Stored records.
----------

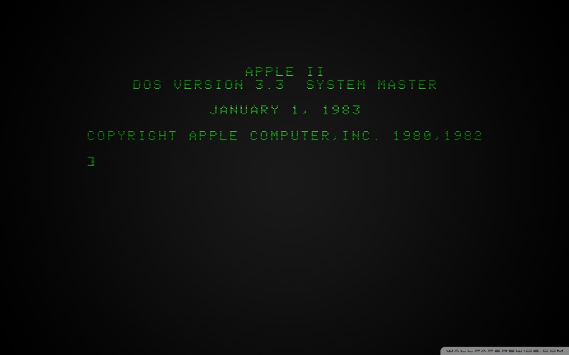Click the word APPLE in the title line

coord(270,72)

----------

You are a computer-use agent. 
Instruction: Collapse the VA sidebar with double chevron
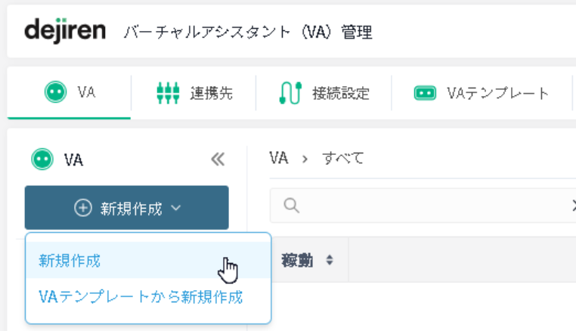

----------

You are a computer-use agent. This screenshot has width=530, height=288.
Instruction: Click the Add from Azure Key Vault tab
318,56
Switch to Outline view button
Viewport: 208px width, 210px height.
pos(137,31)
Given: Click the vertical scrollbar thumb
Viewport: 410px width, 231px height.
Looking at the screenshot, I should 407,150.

----------

Requirement.
Rewrite the data from the line with "Click the word APPLE in the title line" through the line with "coord(270,72)", changing "title line" to "header line" and keeping everything else the same. Don't include the pictures.

Complete answer.
Click the word APPLE in the header line

coord(270,72)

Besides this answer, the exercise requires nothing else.